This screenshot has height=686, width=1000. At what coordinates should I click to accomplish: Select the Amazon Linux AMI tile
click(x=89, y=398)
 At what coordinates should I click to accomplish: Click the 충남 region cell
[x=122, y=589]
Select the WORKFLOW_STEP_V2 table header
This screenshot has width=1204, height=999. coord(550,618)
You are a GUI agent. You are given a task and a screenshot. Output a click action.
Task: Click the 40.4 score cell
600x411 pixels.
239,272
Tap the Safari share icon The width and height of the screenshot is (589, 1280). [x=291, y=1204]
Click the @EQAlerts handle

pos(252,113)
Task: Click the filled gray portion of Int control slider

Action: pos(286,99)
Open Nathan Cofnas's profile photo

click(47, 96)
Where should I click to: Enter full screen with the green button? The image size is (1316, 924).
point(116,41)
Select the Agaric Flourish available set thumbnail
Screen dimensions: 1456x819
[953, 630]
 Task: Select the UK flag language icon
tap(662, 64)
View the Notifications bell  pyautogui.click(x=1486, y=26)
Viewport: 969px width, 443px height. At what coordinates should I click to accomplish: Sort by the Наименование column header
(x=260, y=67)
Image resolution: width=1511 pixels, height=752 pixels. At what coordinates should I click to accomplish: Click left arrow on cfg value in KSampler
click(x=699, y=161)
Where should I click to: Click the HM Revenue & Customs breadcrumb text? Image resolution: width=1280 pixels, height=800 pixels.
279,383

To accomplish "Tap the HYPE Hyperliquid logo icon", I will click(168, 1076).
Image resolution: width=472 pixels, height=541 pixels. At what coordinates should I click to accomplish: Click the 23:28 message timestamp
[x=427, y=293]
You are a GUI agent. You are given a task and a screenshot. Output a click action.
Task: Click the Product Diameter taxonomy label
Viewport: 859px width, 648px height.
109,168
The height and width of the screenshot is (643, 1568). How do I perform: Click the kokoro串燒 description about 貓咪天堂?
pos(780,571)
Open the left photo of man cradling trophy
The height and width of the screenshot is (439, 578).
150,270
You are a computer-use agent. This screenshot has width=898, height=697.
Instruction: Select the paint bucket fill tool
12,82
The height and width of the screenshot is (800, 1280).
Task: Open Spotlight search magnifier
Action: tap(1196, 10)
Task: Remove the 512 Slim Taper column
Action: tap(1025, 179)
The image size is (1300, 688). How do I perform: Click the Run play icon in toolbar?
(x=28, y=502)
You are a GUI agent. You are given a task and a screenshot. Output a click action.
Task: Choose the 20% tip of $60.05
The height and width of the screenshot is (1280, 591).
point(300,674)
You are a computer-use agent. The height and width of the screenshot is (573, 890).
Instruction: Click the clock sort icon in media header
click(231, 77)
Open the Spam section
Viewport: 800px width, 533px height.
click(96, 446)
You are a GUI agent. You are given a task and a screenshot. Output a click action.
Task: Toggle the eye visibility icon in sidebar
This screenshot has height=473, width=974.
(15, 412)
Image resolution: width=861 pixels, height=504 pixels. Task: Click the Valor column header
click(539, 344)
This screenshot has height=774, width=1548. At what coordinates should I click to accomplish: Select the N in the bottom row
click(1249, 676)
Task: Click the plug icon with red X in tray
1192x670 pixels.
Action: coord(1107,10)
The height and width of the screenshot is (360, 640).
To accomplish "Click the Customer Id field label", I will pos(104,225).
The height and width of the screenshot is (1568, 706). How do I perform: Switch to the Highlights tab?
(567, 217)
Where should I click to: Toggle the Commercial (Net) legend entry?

= = = = =

Exercise requirements: If a line of the data above holds the string "Toggle", count it, then give only the final number.

Solution below: 2